__SELECTED TEXT__
※
Study: Functional link between two major causes of treatment failure in breast cancer

Research from The Cancer Institute of New Jersey (CINJ) shows a functional link between two major causes of treatment failure in breast cancer, showing the protein behind one of these causes plays a role in increasing the drug resistance properties of the other. The work, which investigators say could help to identify targeted therapies, is being presented in abstract form at the Annual Meeting of the American Association for Cancer Research (AACR) being held in Chicago this week. CINJ is a Center of Excellence of the University of Medicine and Dentistry of New Jersey-Robert Wood Johnson Medical School.

It is well known that drug resistance and the spread of cancer account for most failures of cancer therapy, including therapies for breast and ovarian cancer. While the biology behind each has been studied extensively, it is through this study by lead investigator Lorna Rodriguez, MD, PhD, chief of gynecologic oncology at CINJ, and colleagues, where a functional linkage between drug resistance and cancer spread is shown.
※
__RECORD EXCERPTS__

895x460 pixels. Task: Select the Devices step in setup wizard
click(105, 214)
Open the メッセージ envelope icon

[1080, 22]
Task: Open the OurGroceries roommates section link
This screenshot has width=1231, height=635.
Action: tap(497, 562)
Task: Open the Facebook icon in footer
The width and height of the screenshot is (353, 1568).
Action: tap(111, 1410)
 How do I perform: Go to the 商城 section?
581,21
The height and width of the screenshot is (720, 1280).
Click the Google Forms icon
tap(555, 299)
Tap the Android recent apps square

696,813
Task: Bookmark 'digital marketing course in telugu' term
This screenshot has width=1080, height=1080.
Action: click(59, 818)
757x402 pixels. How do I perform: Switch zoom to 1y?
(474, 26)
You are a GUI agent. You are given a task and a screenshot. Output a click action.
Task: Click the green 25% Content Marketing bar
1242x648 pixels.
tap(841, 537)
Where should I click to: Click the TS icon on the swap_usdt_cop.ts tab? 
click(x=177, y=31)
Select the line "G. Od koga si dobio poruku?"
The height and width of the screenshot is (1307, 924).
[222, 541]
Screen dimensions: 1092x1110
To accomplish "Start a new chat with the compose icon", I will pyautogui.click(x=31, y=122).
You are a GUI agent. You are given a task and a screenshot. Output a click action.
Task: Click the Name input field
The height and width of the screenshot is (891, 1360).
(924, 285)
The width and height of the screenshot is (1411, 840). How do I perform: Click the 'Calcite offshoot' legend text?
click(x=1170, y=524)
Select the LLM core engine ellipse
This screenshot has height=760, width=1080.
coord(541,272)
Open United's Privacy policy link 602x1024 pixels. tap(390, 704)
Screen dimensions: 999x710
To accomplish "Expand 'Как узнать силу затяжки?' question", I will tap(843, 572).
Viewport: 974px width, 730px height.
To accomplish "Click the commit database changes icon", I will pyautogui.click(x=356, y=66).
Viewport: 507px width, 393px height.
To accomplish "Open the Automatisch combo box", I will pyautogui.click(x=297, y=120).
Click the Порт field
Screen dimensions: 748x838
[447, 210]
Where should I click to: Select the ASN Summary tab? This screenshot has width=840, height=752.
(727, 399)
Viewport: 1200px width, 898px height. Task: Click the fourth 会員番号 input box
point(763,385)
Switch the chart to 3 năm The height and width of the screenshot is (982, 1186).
※
__PROMPT__
Copy the passage of the breast cancer study text starting at "Study: Functional link" and ending at "Johnson Medical School.".

__WRITTEN ANSWER__
Study: Functional link between two major causes of treatment failure in breast cancer

Research from The Cancer Institute of New Jersey (CINJ) shows a functional link between two major causes of treatment failure in breast cancer, showing the protein behind one of these causes plays a role in increasing the drug resistance properties of the other. The work, which investigators say could help to identify targeted therapies, is being presented in abstract form at the Annual Meeting of the American Association for Cancer Research (AACR) being held in Chicago this week. CINJ is a Center of Excellence of the University of Medicine and Dentistry of New Jersey-Robert Wood Johnson Medical School.